- Born: January 29, 1971 (age 55) Roubaix, France
- Other name: Abu Hamza
- Allegiance: Republic of Bosnia and Herzegovina France
- Branch: Army of the Republic of Bosnia and Herzegovina French Army
- Unit: Bosnian mujahideen 5th Overseas Interarms Regiment 4th Marine Infantry Regiment
- Conflicts: Bosnian War; Somali Civil War Operation Restore Hope; ;

= Lionel Dumont =

French Muslim accused of terrorism

Lionel Dumont (born 1971) is a former French soldier currently serving a 25-year sentence in prison. He converted to Islam after serving with peacekeepers in Somalia. He was later accused of participating in the Gang de Roubaix, which unsuccessfully tried to set a car bomb during the G7 meeting in Lille in March 1996.

==Life==
Dumont grew up in a traditional Christian family, and attended journalism school in hopes of becoming a reporter. He dropped out of history classes in 1992, and joined the French Army. He volunteered for a peacekeeping mission in Somalia, but found himself unable to adapt to civilian life when he returned.

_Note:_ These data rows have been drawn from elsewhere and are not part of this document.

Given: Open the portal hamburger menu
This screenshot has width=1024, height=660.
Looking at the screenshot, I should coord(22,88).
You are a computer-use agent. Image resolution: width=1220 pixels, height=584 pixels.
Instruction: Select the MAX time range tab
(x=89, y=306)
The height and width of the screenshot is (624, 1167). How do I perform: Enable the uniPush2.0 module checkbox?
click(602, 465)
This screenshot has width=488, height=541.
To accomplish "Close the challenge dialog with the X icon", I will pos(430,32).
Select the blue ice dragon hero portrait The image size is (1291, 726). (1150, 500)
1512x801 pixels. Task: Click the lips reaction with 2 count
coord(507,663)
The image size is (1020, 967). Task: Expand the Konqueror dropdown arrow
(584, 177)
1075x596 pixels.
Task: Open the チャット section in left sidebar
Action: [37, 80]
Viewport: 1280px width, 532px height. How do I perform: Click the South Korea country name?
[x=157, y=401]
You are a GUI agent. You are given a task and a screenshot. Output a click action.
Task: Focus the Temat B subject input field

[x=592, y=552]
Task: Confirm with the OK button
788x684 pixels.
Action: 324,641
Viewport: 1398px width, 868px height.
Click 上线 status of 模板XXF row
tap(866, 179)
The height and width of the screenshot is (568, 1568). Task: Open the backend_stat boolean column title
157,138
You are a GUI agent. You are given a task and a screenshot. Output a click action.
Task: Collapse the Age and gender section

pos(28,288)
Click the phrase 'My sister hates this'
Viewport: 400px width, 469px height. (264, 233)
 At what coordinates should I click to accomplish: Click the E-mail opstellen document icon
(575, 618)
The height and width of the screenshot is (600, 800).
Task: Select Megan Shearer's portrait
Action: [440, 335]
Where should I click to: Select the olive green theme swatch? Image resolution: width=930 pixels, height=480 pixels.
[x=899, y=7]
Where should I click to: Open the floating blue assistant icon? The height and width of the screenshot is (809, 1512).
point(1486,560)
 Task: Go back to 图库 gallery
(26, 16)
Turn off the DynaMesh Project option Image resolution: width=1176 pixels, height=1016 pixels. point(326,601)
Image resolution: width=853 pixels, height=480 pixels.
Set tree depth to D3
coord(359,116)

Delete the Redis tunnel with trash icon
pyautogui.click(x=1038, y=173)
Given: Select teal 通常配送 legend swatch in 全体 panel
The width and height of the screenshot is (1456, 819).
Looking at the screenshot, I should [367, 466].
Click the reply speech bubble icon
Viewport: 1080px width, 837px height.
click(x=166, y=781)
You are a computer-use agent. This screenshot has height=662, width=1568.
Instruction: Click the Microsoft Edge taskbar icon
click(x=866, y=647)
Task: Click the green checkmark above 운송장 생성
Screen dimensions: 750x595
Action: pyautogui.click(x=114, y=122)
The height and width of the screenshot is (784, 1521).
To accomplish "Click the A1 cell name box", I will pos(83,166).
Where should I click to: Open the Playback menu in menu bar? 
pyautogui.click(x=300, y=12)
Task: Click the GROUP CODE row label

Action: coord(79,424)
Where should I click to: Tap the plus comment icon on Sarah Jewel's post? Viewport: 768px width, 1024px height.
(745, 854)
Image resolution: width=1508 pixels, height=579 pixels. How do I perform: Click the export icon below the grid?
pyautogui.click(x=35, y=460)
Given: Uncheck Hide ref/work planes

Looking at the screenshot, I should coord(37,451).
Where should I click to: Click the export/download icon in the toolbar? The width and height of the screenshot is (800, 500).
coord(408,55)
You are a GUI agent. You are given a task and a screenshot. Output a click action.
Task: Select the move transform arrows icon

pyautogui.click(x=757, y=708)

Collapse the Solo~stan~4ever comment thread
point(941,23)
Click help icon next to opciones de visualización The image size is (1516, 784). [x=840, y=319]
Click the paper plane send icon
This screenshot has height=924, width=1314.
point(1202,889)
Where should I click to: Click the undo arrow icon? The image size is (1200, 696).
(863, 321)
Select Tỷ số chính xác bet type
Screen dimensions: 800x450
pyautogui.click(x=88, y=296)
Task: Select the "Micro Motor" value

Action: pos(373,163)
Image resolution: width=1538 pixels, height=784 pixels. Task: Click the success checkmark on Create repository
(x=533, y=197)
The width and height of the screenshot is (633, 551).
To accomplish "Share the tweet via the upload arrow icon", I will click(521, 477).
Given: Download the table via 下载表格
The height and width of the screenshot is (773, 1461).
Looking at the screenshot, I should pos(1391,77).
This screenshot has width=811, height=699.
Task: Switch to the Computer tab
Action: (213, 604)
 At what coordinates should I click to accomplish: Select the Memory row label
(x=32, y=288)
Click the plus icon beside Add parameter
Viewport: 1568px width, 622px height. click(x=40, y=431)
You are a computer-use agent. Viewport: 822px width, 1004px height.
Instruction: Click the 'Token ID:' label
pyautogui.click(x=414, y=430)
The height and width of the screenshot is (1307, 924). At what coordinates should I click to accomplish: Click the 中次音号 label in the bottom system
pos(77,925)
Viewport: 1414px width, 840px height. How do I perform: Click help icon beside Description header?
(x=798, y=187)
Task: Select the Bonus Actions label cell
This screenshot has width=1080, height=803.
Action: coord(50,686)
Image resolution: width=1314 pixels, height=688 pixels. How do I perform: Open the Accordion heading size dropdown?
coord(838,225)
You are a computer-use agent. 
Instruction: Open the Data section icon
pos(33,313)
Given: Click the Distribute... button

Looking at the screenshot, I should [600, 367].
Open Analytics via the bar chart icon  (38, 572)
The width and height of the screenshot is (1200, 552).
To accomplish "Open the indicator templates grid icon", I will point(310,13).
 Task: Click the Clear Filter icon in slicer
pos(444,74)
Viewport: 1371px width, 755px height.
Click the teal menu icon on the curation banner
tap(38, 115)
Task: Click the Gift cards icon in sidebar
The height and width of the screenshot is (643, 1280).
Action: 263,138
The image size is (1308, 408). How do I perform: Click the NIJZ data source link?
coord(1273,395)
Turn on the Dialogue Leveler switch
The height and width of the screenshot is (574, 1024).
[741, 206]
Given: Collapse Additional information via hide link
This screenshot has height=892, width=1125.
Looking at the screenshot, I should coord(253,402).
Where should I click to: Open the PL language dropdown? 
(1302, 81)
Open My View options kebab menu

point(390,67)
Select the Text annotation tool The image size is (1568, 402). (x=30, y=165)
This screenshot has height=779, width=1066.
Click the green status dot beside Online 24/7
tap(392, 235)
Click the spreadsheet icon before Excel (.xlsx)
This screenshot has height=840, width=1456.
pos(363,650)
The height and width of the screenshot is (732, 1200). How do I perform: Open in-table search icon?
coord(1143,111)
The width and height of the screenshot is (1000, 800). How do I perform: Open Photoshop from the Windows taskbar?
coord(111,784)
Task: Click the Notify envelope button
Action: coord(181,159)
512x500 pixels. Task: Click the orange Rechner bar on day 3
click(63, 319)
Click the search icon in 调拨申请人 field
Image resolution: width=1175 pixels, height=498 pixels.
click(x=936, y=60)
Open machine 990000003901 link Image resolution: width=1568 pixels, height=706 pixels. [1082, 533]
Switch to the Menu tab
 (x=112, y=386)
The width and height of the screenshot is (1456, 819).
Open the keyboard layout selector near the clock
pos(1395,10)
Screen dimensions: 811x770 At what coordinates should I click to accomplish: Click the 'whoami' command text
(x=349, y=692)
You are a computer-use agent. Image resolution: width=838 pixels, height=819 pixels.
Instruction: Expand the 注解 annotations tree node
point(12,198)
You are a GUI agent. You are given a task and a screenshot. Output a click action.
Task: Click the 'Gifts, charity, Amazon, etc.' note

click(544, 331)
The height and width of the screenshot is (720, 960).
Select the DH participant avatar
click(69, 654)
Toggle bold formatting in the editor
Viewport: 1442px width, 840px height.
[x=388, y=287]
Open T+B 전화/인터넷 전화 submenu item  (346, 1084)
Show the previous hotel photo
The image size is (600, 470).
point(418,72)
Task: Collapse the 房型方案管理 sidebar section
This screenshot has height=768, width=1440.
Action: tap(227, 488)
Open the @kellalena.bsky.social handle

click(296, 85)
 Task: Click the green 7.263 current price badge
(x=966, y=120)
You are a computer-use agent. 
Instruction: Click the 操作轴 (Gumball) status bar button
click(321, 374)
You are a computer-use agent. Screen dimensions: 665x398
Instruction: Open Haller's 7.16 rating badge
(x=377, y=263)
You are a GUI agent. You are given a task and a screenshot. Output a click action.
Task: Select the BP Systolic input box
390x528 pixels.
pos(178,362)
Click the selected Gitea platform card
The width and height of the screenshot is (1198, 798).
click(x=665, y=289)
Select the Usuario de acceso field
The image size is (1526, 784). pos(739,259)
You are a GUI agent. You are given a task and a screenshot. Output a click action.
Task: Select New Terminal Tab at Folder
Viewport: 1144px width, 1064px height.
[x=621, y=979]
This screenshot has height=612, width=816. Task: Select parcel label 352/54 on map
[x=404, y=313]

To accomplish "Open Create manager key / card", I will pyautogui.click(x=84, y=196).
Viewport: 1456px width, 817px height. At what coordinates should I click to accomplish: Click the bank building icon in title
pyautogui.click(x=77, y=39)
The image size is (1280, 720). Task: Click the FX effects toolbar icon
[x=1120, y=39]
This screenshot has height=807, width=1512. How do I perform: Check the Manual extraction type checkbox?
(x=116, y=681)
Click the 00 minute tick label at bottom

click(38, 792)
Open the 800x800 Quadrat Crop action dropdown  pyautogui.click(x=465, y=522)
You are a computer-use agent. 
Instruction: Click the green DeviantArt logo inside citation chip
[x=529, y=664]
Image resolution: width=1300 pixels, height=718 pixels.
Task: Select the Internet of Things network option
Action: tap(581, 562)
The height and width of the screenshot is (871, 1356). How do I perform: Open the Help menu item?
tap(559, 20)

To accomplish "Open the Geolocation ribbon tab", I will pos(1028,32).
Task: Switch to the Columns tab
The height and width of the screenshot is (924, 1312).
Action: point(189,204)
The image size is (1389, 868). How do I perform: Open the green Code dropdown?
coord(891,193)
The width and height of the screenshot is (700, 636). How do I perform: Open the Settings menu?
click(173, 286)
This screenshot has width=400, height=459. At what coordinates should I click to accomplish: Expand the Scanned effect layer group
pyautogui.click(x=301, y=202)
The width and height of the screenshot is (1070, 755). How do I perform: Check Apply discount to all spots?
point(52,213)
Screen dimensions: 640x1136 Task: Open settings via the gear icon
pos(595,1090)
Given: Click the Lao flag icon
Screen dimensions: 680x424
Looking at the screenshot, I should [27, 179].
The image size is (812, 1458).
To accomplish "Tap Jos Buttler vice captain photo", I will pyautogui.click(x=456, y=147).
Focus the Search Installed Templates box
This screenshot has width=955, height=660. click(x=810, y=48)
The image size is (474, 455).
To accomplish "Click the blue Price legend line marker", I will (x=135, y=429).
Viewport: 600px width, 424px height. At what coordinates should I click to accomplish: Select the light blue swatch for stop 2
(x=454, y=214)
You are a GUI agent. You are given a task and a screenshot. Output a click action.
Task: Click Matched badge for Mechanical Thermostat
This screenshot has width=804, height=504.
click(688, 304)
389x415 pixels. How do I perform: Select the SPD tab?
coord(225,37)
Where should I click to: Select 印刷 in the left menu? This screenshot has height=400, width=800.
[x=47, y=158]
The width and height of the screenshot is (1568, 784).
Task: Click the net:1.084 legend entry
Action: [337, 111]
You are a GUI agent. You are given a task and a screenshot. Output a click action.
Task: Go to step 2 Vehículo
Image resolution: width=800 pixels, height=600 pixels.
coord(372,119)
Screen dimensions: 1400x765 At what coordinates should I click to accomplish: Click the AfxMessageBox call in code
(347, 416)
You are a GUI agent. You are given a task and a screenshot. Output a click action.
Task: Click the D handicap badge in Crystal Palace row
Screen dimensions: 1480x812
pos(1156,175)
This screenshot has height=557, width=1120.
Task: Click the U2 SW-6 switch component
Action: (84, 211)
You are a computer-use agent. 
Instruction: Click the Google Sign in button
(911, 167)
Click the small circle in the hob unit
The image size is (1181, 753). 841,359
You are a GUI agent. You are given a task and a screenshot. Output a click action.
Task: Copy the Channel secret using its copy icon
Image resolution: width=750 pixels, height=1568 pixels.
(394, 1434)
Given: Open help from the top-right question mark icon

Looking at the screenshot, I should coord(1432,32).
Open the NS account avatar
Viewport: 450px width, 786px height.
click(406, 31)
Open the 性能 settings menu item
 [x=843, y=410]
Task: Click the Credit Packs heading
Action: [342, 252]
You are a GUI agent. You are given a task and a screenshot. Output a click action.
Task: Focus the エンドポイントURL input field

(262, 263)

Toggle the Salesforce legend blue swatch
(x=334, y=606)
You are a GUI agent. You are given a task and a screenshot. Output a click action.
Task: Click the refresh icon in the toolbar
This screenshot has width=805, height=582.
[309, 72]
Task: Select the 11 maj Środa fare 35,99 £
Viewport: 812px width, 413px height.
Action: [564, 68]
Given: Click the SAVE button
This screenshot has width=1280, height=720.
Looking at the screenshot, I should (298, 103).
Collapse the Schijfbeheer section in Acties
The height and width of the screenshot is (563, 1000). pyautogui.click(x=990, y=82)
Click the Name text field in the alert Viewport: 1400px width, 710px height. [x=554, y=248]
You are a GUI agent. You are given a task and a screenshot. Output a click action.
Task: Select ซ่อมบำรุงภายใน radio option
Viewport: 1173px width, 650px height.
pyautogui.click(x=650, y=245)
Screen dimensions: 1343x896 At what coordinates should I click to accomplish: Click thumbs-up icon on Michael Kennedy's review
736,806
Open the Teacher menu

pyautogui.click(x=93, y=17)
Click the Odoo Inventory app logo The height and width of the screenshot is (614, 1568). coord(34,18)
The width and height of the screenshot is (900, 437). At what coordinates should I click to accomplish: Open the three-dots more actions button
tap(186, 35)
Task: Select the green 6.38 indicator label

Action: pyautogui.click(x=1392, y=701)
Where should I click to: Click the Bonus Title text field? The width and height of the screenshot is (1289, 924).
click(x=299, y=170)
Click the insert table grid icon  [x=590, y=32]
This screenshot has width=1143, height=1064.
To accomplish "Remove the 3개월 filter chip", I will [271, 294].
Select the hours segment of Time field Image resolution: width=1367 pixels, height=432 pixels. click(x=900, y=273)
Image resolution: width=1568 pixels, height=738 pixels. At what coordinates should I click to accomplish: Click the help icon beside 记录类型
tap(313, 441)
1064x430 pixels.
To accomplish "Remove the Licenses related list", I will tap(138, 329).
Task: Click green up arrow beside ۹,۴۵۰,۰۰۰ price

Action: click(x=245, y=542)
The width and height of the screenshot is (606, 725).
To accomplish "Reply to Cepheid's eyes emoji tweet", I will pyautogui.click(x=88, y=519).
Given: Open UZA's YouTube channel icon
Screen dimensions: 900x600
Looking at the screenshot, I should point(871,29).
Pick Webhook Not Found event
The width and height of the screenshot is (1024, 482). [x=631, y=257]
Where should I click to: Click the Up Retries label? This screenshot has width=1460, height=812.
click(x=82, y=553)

He turned to Islam, and adopted the kunya Abu Hamza, and joined the Bosnian War on the side of the Bosnian mujahideen fighting for Islamist brigades against Serbian and Croatian forces.

==Crimes==
Dumont was sentenced to 20 years in prison in the 1990s for the murder of a Bosnian police officer. He escaped from the Sarajevo prison where he was incarcerated and fled to Japan, where he lived quietly for a number of years, using a fake passport to enter and leave the country. He was arrested in Germany when police intercepted a parcel sent to his girlfriend, they found fake passports with his photo in one of them. Dumont was extradited to France, where he had been convicted in absentia for his role in a number of robberies and violent crimes and sentenced to 25 years on appeal.